In Colorado, Xcel Energy, its largest utility, generates electricity at a number of large wind farms: every few seconds each turbine sends information about how much power it is generating to high speed computers a hundred miles away. These data are crunched with data from weather satellites and from other wind farms, providing wind power forecasts with surprising accuracy. These help the company deal with the big challenge of “intermittency”( Loss of wind, cloudy weather), which requires Xcel and other utilities to operate backup plants burning fossil fuels. The greatly improved forecasts allow the company to operate much less backup power, thus greatly reducing carbon emission from idling units and saving money. Good forecasts, such as when there is a chance ice could form on wind turbines, slowing or stopping them, can give early warning to start fossil fuel based generators. On nice days, however, all backup plants may be shut down. On such days, wind power becomes the prime variable power source at Xcel and turbine power production can be varied to meet demand.

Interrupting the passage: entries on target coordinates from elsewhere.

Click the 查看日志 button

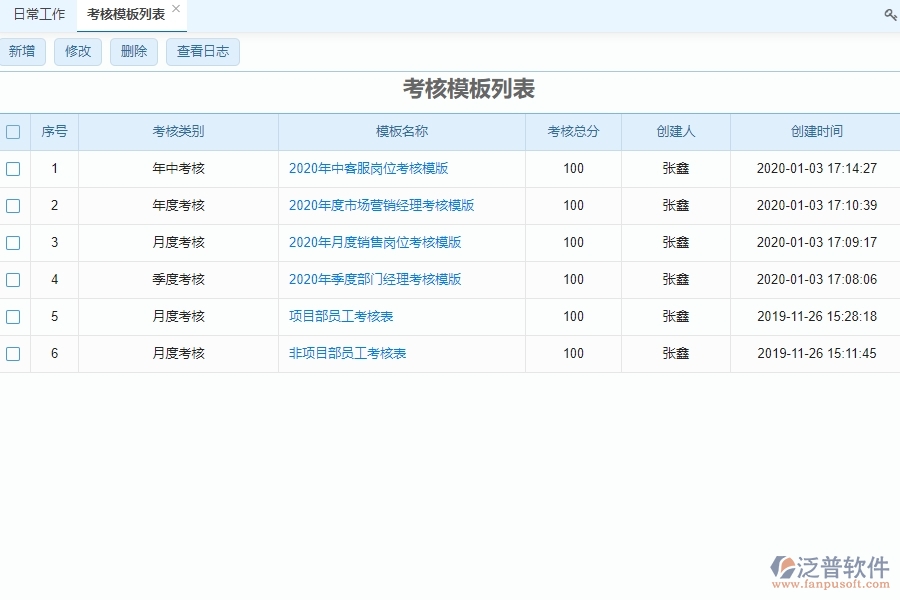202,51
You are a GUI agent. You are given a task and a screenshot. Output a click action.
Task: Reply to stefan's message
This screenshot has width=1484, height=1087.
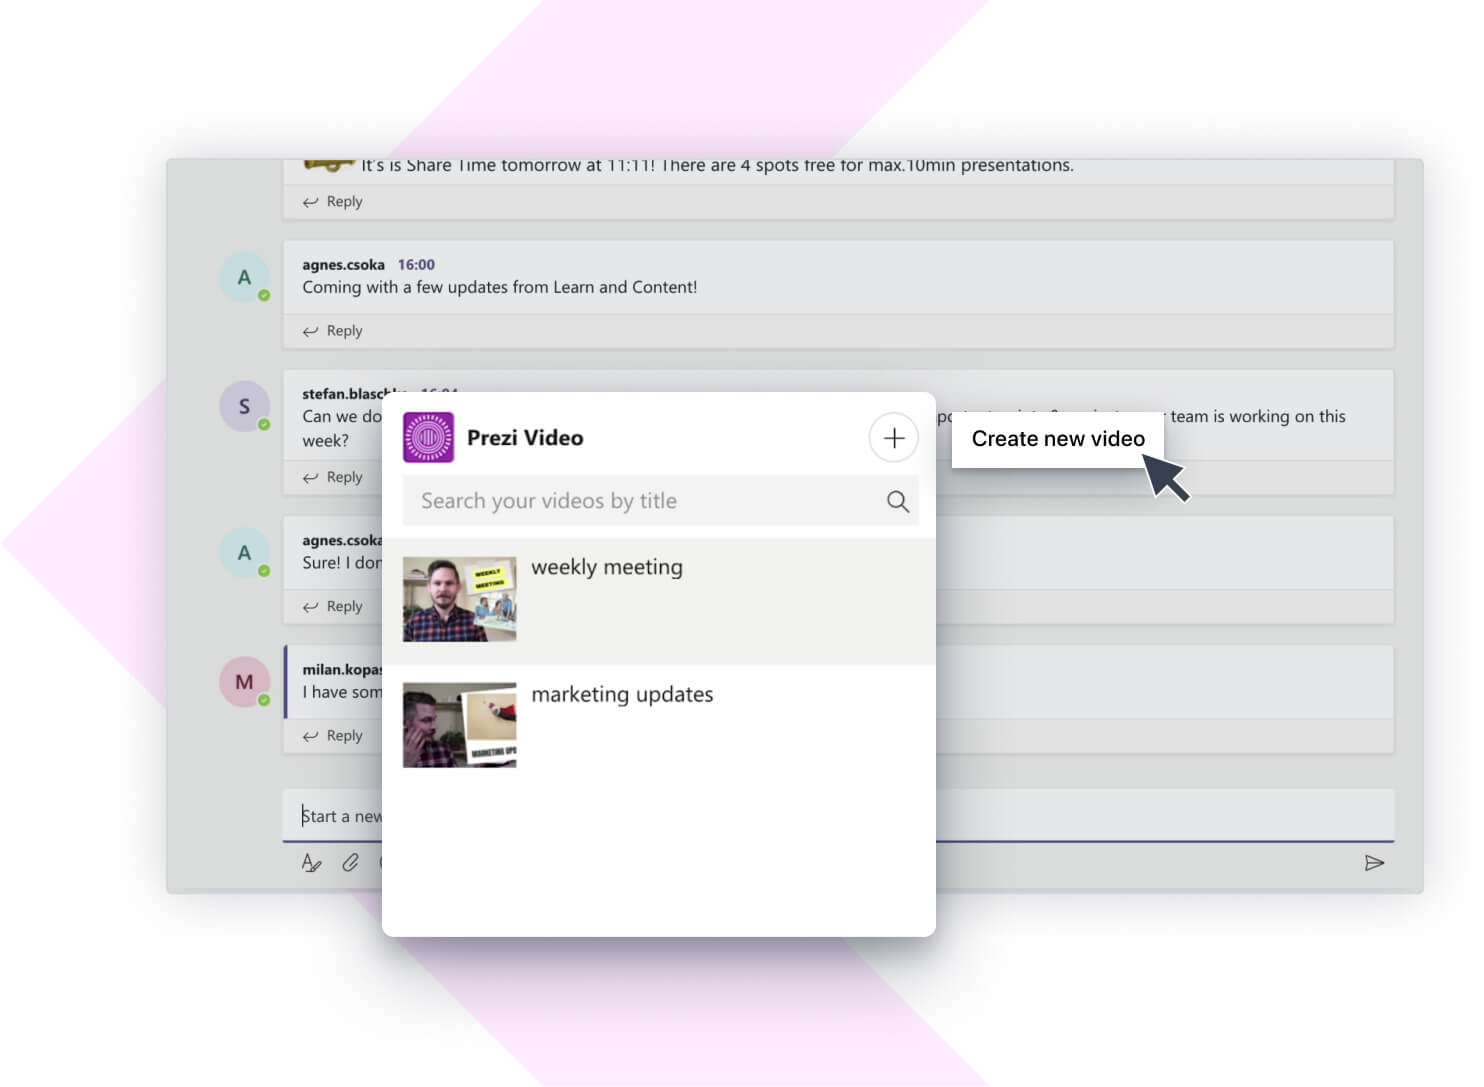click(x=334, y=478)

The much better forecasts allow Xcel to project how much wind power it can expect in 15-minute increments for seven days ahead.
Forecasting solar power is more tricky. It makes sense, however, to see how wind and solar can complement each, given the fact that solar power is generated during the day while wind power is or may be generated at night. But the most interesting approach involves electric and hybrid cars. Cars store enough energy to power a house for a day or more, depending on battery size. With some modifications, car batteries can be reversed to deliver stored power to homes and the power grid. The concept is that when a substantial percent of new cars are electric or hybrid, cars not being driven could store solar power from solar panels during the day and use it to power neighborhoods when electricity peaks in the evening, recharging the batteries with electricity from wind power at night(!) This will obviously require complex forecasts on the number of cars on the road versus charging/discharging at home, weather forecasts, etc. And drivers will worry whether they will be fully charged in the morning – though hybrids would be ok. It could make sense.
In Colorado, wind power is already a major contributor. Similar to what was the case on a summer day in Germany that I wrote in my October 14, 2013 post, Xcel in Colorado on a windy day during a weekend last year supplied 60 percent of its electricity from wind power over a period of one hour(!).
Let’s keep our eyes on battery technology. In Atlantic magazine, ex Energy Secretary Chu projects that battery storage costs will drop radically over the next decade or two. Combined with very cheap solar power, houses away from electricity grids will become independent of utilities as storage batteries supplant external power supply and generators(!). This is already envisioned for parts of Alaska not served by utilities and for parts of Asia and Africa that do not have power grids
Electricity “storage” is also involved in the solar process that heats a circulating fluid which then generates steam – and can be stored for periods of hours or more to generate power when the sun had gone down.(See my post dated December 22nd, 2013). Electricity storage, already being created by pumping water up to reservoirs and then using the downflow to drive turbines, will become a much more important than it is now.